Youth advocates say the arrangement is not ideal because it would place juveniles outside the District, potentially making it more difficult for family members to visit them.



But the situation is better than overcrowding the Youth Services Center in Northeast, a secure residential facility for boys and girls in the system, said Daniel Okonkwo, executive director of D.C. Lawyers for Youth.

“I think DYRS is making lemonade here because they are saying ‘We have to have someplace to put children,’” Mr. Okonkwo said.

The Youth Services Center serves as a residential facility for youths in various stages of the juvenile justice system, from those arrested during overnight hours to those detained while awaiting the outcome of a court case, to others who may be awaiting placement in a shelter home.

As a result, overcrowding at the facility has proven particularly difficult for DYRS to manage because factors outside the agency’s control — such as judicial decisions or arrests — play a large roll in the day-to-day population.

The number of juveniles committed as wards of the city has dropped in recent years, from more than 900 juveniles in fiscal 2013 to the 459 juveniles that DYRS reported being under agency supervision in fiscal 2015.

But as youth come and go through the system, possibly to group homes, back to their families, or to other secure detention facilities — either the District-run New Beginnings or an out-of-state facility — only a portion can be accommodated at the Youth Service Center.

The facility is designed to hold only 88 youths — some of whom are ordered to remain at the facility by the court.

The most recent daily population report from DYRS shows that 75 juveniles were housed at the Youth Services Center on Feb. 16. But for the entire month of November, the population hovered at or above 95 juveniles — peaking at 129 youth on Nov. 16 after 15 youths were admitted following overnight arrests.

As officials note, the facility population can quickly fluctuate, as can the need for extra beds.

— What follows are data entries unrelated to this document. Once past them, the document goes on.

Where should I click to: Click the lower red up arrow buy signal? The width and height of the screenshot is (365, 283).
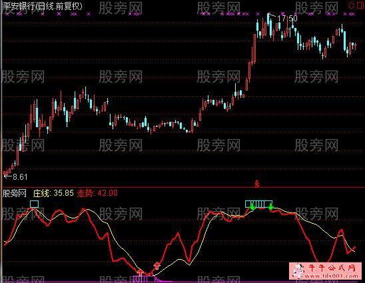tap(140, 272)
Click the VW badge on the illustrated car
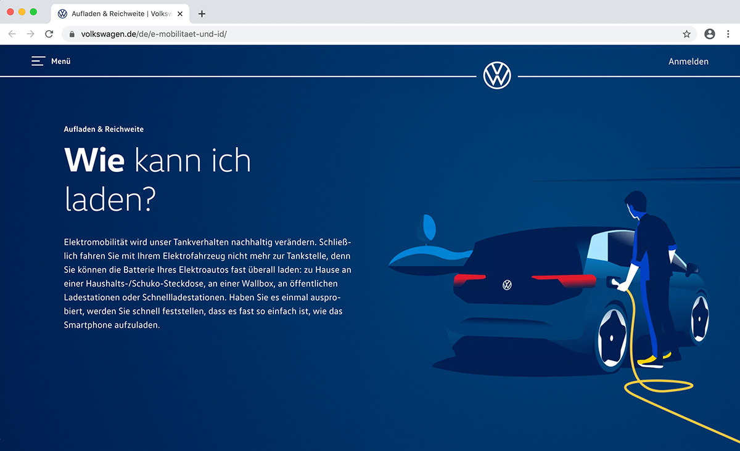Image resolution: width=740 pixels, height=451 pixels. coord(507,285)
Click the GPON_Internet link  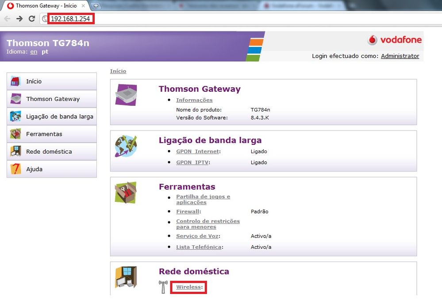point(197,151)
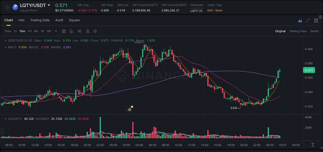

“Spikes can and may happen within hours and a need to house youth to accommodate these increases is necessary and must happen as expeditiously as possible,” states the summary of the Fairfax contract that was submitted to the D.C. Council for approval in December.

When the city does begin placing youth at the Fairfax site, it will pay a flat rate of $4,180 daily for the 11 beds and staffing, regardless of how many youth are placed there. An additional $109-per-day fee will be assessed for education costs only if a youth is placed at the juvenile detention center, Mr. Aljoburi said.

Under the agreement, only those youth who are awaiting placement at another secure facility will be sent to the Virginia site.

The average length of time a juvenile awaits placement in the DYRS system is currently 26 days, according to Mr. Aljoburi. Officials don’t expect any juveniles to be housed at the Fairfax facility beyond 30 days.

DYRS previously contracted with Boys Town Washington, D.C. to reserve 25 beds to alleviate overcrowding at a daily cost of $344 per youth, a 2013 contract shows.

DYRS spokeswoman Brenda Padavil said the agency stopped sending youth who were awaiting placement there because “Boys Town could not meet the hardware secure regulations.”

The $1.6 million contract with Fairfax runs through September but it is unclear how long the partnership between Fairfax and the District will continue.

Mr. Aljoburi said it is not possible to expand capacity at the Youth Service Center building because of its design, so it will not increase the 88-person capacity there. He said the District is currently exploring other options for housing youths awaiting placement, and said the agency would revisit the contract with Fairfax at a later date.